### AIM OF THE EXERCISE
The required output is the complete listing, copied word for word.
|---|
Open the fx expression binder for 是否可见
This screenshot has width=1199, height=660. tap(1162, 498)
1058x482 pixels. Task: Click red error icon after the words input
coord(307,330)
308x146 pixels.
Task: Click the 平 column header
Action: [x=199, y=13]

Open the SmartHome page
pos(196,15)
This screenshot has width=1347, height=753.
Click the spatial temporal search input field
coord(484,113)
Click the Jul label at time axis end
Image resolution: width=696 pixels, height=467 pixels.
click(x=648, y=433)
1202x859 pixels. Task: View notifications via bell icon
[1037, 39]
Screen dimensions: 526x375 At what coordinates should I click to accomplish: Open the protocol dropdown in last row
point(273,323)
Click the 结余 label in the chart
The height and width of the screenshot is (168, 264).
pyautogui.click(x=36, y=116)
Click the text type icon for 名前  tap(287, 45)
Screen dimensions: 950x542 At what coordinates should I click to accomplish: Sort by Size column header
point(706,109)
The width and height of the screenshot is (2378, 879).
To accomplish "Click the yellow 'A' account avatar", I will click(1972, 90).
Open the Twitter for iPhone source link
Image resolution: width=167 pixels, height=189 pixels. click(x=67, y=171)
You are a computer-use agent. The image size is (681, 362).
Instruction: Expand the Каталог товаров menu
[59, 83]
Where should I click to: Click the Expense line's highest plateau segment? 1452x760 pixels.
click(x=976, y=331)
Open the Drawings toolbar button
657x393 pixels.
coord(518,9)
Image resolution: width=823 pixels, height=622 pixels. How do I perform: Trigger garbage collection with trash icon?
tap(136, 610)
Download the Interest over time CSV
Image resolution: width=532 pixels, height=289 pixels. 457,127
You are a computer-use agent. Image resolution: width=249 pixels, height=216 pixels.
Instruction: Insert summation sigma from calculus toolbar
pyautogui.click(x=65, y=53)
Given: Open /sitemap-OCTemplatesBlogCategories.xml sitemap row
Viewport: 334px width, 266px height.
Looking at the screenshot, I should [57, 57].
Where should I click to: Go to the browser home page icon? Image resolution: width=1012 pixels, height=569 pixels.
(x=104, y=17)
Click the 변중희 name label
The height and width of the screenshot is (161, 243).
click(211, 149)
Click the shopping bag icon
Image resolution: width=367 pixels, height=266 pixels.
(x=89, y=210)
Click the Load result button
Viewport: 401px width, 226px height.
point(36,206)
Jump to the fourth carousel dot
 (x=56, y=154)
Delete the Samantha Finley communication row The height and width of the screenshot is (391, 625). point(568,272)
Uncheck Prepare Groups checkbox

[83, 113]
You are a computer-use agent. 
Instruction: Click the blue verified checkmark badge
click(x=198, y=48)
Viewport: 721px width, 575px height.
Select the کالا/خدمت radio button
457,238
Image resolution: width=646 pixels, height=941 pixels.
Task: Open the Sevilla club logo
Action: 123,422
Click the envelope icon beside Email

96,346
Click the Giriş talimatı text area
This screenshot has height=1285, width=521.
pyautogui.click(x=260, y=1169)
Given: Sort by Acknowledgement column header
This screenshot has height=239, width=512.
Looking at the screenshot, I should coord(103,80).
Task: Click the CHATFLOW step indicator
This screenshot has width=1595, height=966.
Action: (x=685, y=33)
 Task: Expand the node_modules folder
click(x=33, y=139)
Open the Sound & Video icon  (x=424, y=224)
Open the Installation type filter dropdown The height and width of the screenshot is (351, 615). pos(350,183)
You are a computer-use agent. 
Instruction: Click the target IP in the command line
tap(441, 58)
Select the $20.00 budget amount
|---|
### TASK RESPONSE
Open the fx expression binder for 是否可见
This screenshot has width=1199, height=660. tap(1162, 498)
1058x482 pixels. Task: Click red error icon after the words input
coord(307,330)
308x146 pixels.
Task: Click the 平 column header
Action: [x=199, y=13]

Open the SmartHome page
pos(196,15)
This screenshot has width=1347, height=753.
Click the spatial temporal search input field
coord(484,113)
Click the Jul label at time axis end
Image resolution: width=696 pixels, height=467 pixels.
click(x=648, y=433)
1202x859 pixels. Task: View notifications via bell icon
[1037, 39]
Screen dimensions: 526x375 At what coordinates should I click to accomplish: Open the protocol dropdown in last row
point(273,323)
Click the 结余 label in the chart
The height and width of the screenshot is (168, 264).
pyautogui.click(x=36, y=116)
Click the text type icon for 名前  tap(287, 45)
Screen dimensions: 950x542 At what coordinates should I click to accomplish: Sort by Size column header
point(706,109)
The width and height of the screenshot is (2378, 879).
To accomplish "Click the yellow 'A' account avatar", I will click(1972, 90).
Open the Twitter for iPhone source link
Image resolution: width=167 pixels, height=189 pixels. click(x=67, y=171)
You are a computer-use agent. The image size is (681, 362).
Instruction: Expand the Каталог товаров menu
[59, 83]
Where should I click to: Click the Expense line's highest plateau segment? 1452x760 pixels.
click(x=976, y=331)
Open the Drawings toolbar button
657x393 pixels.
coord(518,9)
Image resolution: width=823 pixels, height=622 pixels. How do I perform: Trigger garbage collection with trash icon?
tap(136, 610)
Download the Interest over time CSV
Image resolution: width=532 pixels, height=289 pixels. 457,127
You are a computer-use agent. Image resolution: width=249 pixels, height=216 pixels.
Instruction: Insert summation sigma from calculus toolbar
pyautogui.click(x=65, y=53)
Given: Open /sitemap-OCTemplatesBlogCategories.xml sitemap row
Viewport: 334px width, 266px height.
Looking at the screenshot, I should [57, 57].
Where should I click to: Go to the browser home page icon? Image resolution: width=1012 pixels, height=569 pixels.
(x=104, y=17)
Click the 변중희 name label
The height and width of the screenshot is (161, 243).
click(211, 149)
Click the shopping bag icon
Image resolution: width=367 pixels, height=266 pixels.
(x=89, y=210)
Click the Load result button
Viewport: 401px width, 226px height.
point(36,206)
Jump to the fourth carousel dot
 (x=56, y=154)
Delete the Samantha Finley communication row The height and width of the screenshot is (391, 625). point(568,272)
Uncheck Prepare Groups checkbox

[83, 113]
You are a computer-use agent. 
Instruction: Click the blue verified checkmark badge
click(x=198, y=48)
Viewport: 721px width, 575px height.
Select the کالا/خدمت radio button
457,238
Image resolution: width=646 pixels, height=941 pixels.
Task: Open the Sevilla club logo
Action: 123,422
Click the envelope icon beside Email

96,346
Click the Giriş talimatı text area
This screenshot has height=1285, width=521.
pyautogui.click(x=260, y=1169)
Given: Sort by Acknowledgement column header
This screenshot has height=239, width=512.
Looking at the screenshot, I should coord(103,80).
Task: Click the CHATFLOW step indicator
This screenshot has width=1595, height=966.
Action: (x=685, y=33)
 Task: Expand the node_modules folder
click(x=33, y=139)
Open the Sound & Video icon  (x=424, y=224)
Open the Installation type filter dropdown The height and width of the screenshot is (351, 615). pos(350,183)
You are a computer-use agent. 
Instruction: Click the target IP in the command line
tap(441, 58)
Select the $20.00 budget amount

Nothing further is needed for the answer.